Plasmid DNA And IL-4 Modulate Expression of MHC Class I And Costimulatory Molecules in B Lymphocytes

B lymphocytes are capable of spontaneous internalization of plasmid (p)DNA, an event that set in motion the antigen-presenting function in this class of hemopoietic cells. Previously, we showed that priming of CD8 T lymphocytes by spontaneously transgenic B lymphocytes requires T-cell help, and that this can be replaced by soluble IL-4. To better understand this phenomenon we studied the relative role of pDNA and IL-4 on the expression of MHC-I and a panel of critical costimulatory molecules (CD40, CD80, CD86, OX40L, and LAG-3). Whereas upregulation of MHC-I is contributed by pDNA, IL-4 mainly upregulates CD86 and to a lesser degree CD40. The two effects appear to be independent.

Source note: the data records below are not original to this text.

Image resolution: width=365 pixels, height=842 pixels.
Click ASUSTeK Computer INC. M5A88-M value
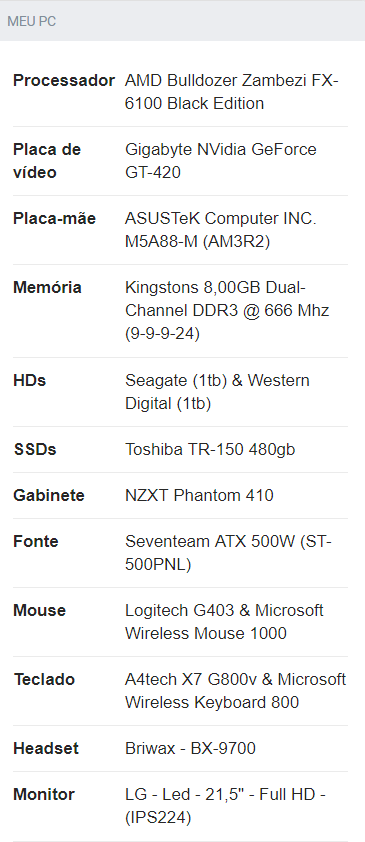[x=221, y=230]
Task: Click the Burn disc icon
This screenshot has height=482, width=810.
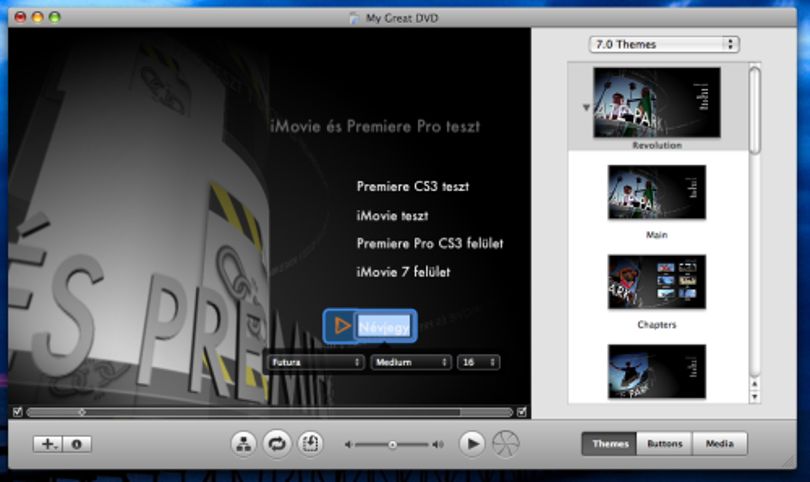Action: [505, 444]
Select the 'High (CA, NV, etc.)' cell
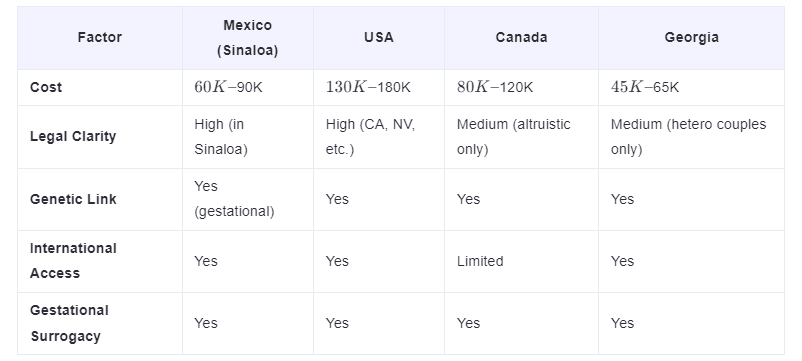Image resolution: width=802 pixels, height=361 pixels. tap(371, 137)
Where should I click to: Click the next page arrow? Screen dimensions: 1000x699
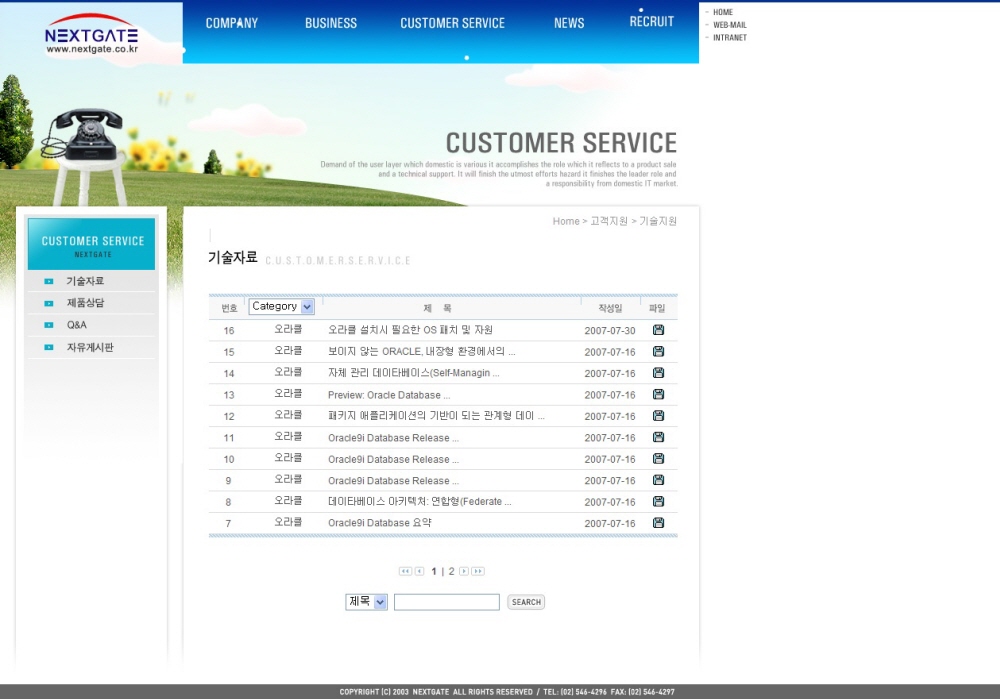(463, 571)
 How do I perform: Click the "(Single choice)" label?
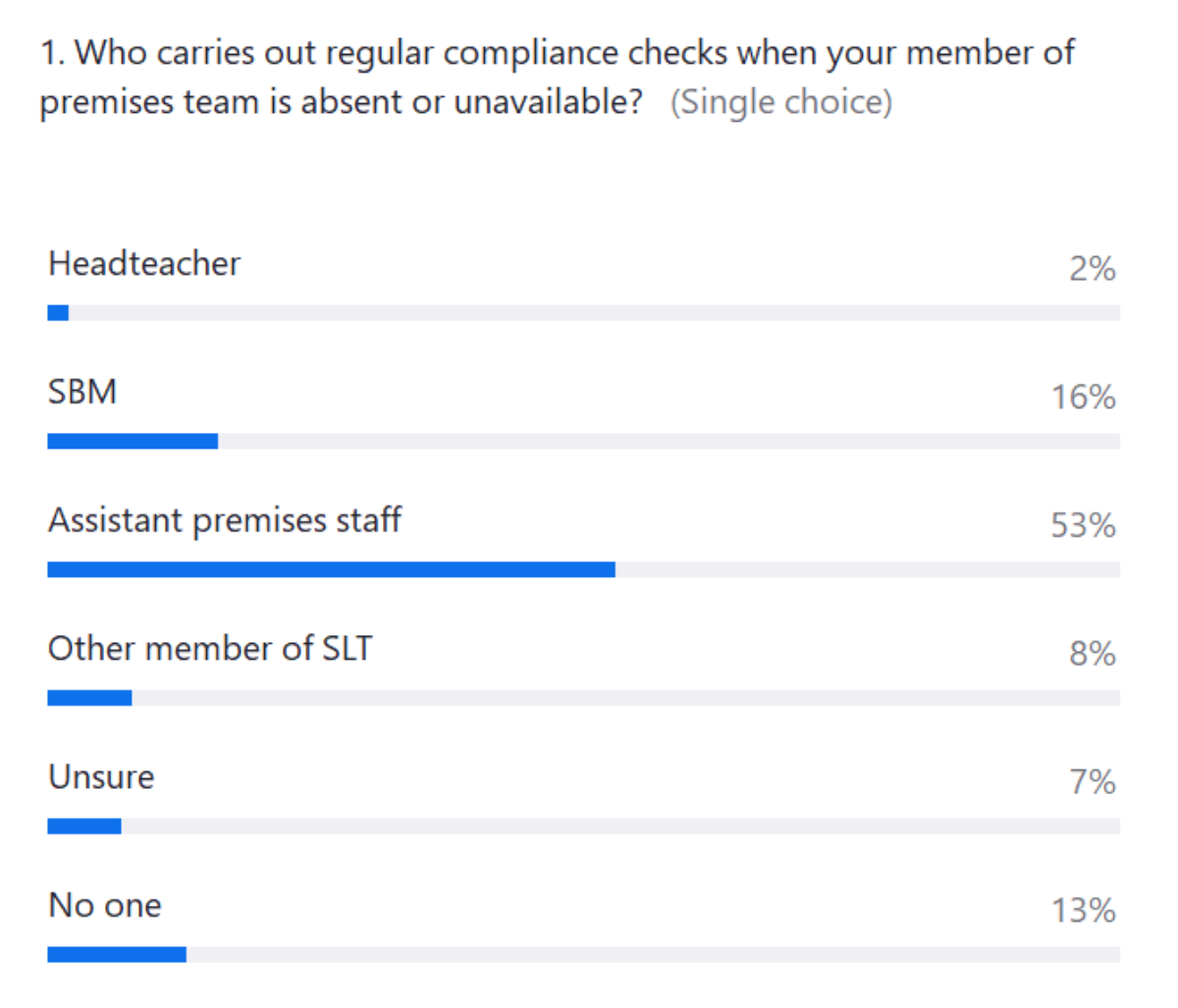tap(781, 102)
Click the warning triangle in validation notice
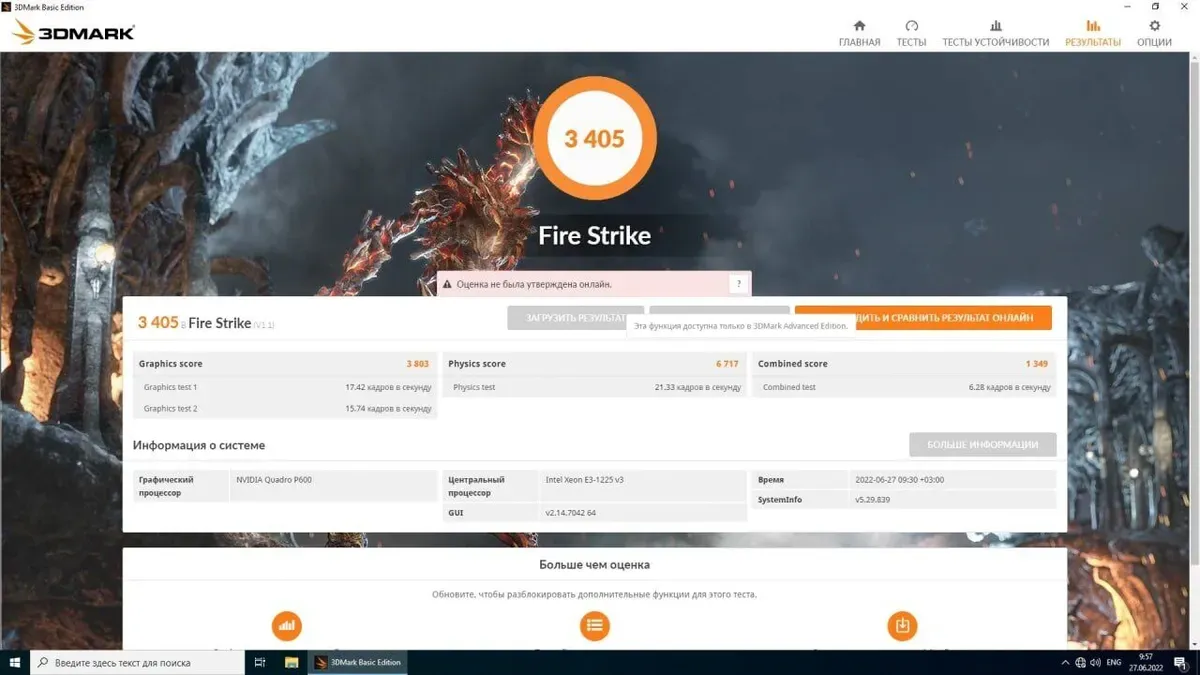This screenshot has width=1200, height=675. click(x=446, y=285)
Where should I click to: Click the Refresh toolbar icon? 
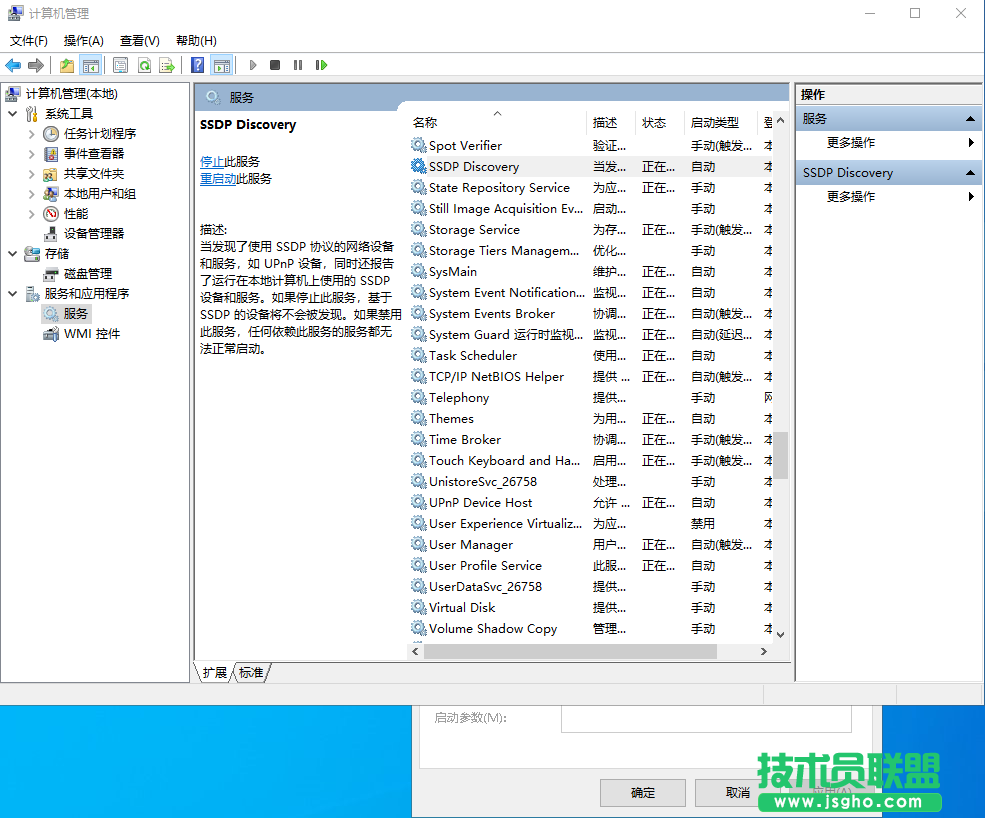pos(144,65)

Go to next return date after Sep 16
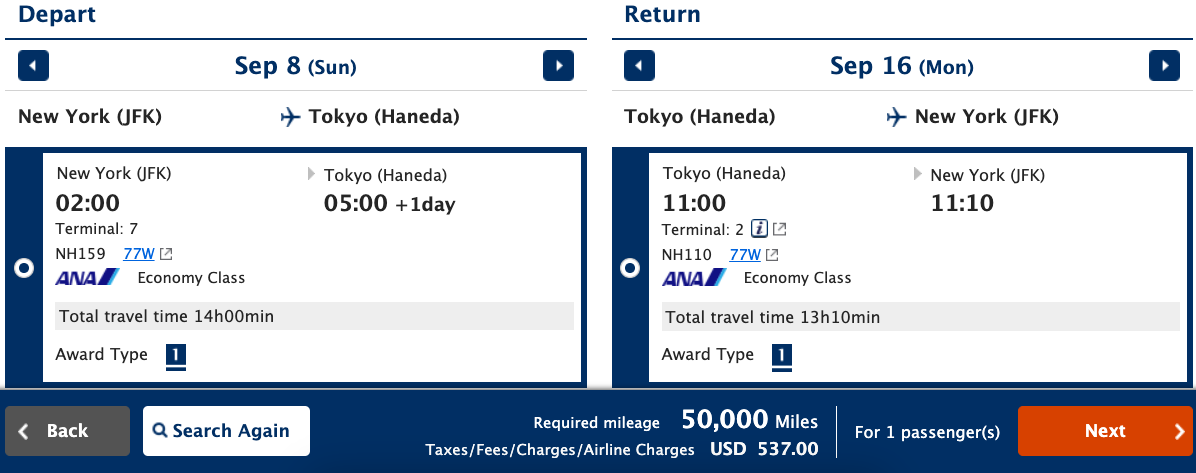[x=1164, y=66]
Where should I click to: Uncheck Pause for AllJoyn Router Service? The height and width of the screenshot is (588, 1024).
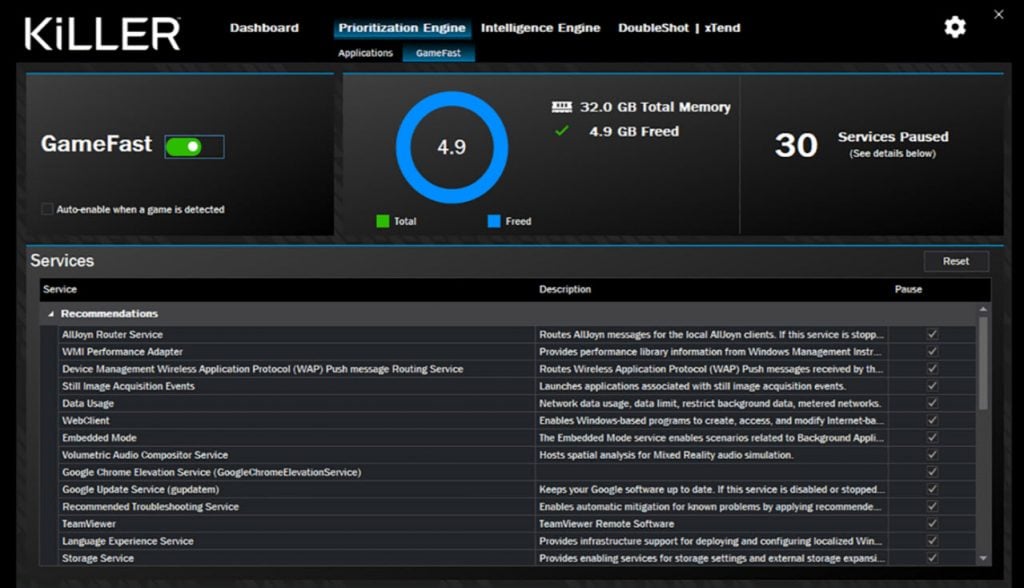[x=932, y=335]
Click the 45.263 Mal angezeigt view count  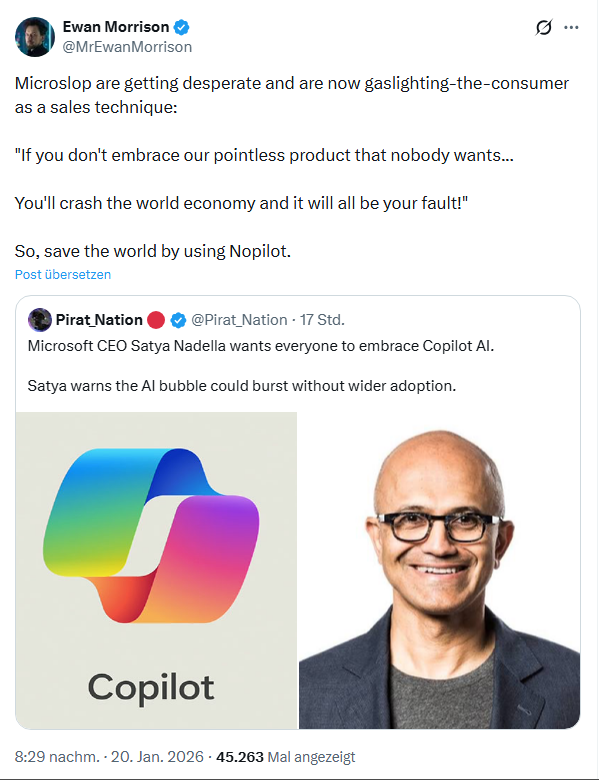pos(286,757)
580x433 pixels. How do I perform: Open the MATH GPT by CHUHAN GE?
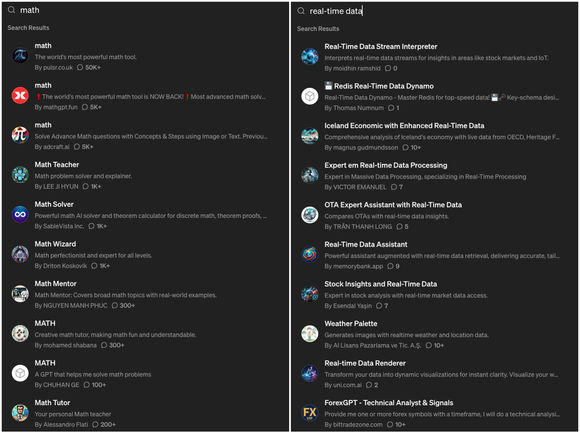point(144,373)
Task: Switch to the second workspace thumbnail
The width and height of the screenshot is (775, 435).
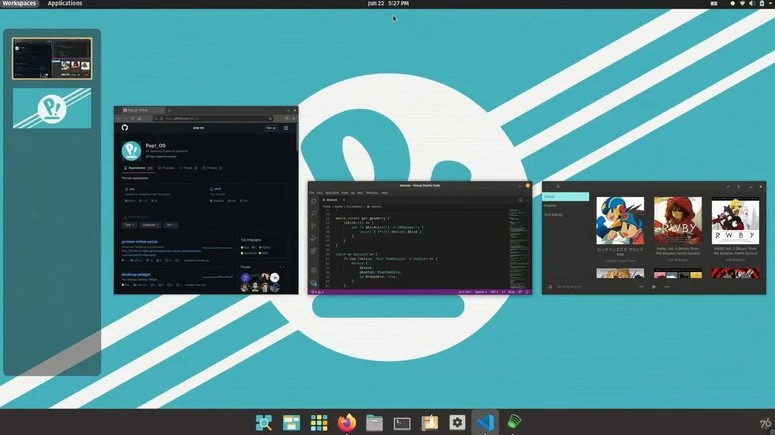Action: (x=52, y=108)

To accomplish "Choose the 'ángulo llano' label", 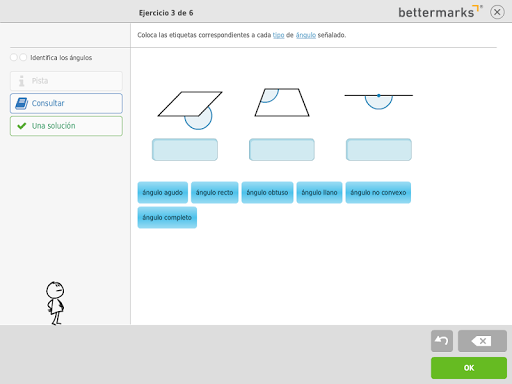I will [x=319, y=192].
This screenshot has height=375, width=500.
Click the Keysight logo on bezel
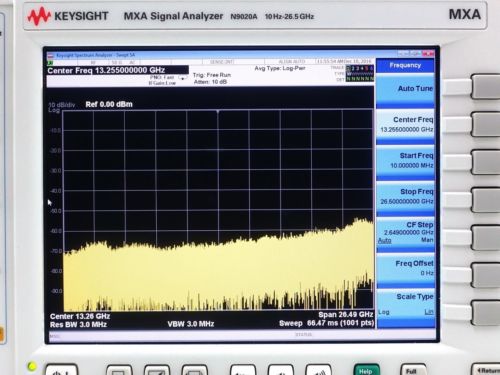click(x=68, y=16)
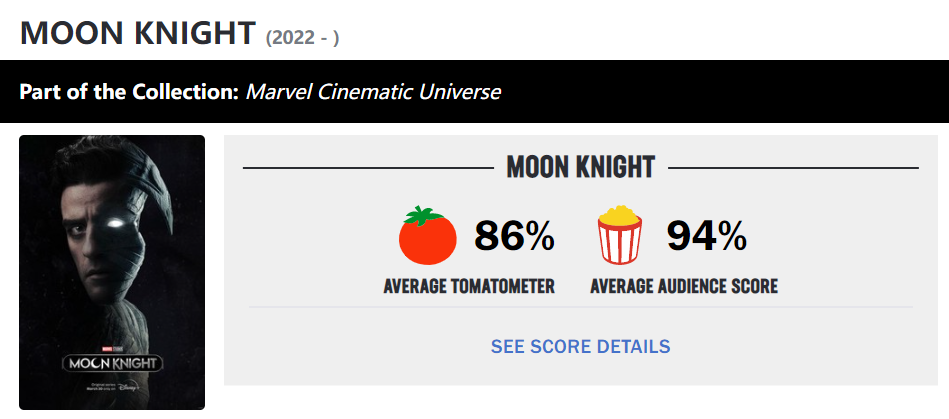Click the AVERAGE TOMATOMETER label

point(469,286)
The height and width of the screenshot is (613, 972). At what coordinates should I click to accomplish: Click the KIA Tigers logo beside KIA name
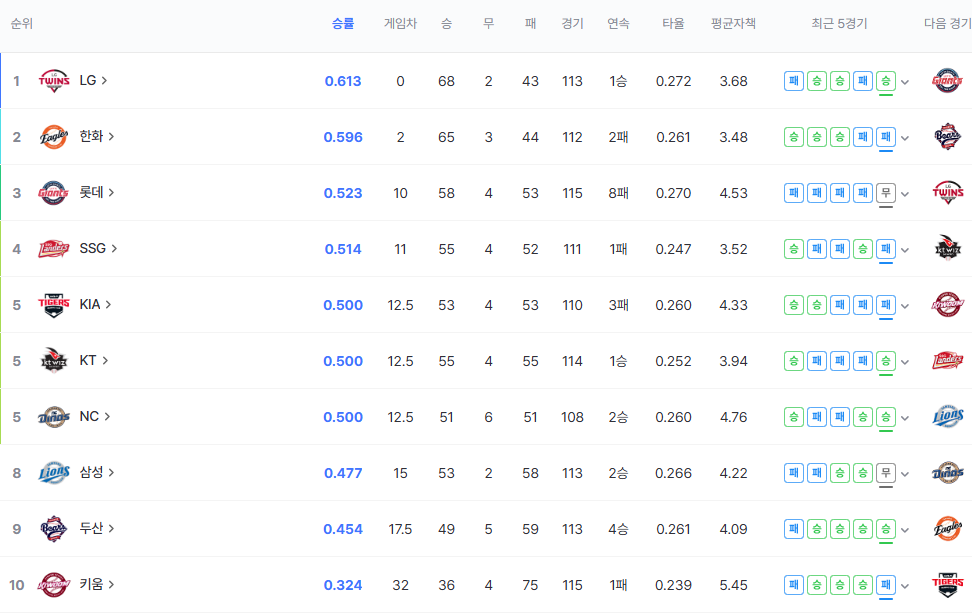tap(53, 305)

In addition, however, it was found that IL-4 stabilizes MHC-I transcription in lymphocytes after spontaneous transgenesis with pDNA. These results further our understanding of events that take place in specialized mammalian cells after exposure to pDNA. They also point to the fact after pDNA internalization that the antigen-presenting function of B lymphocytes can be complemented by IL-4, a cytokine normally produced by activated CD4 T cells.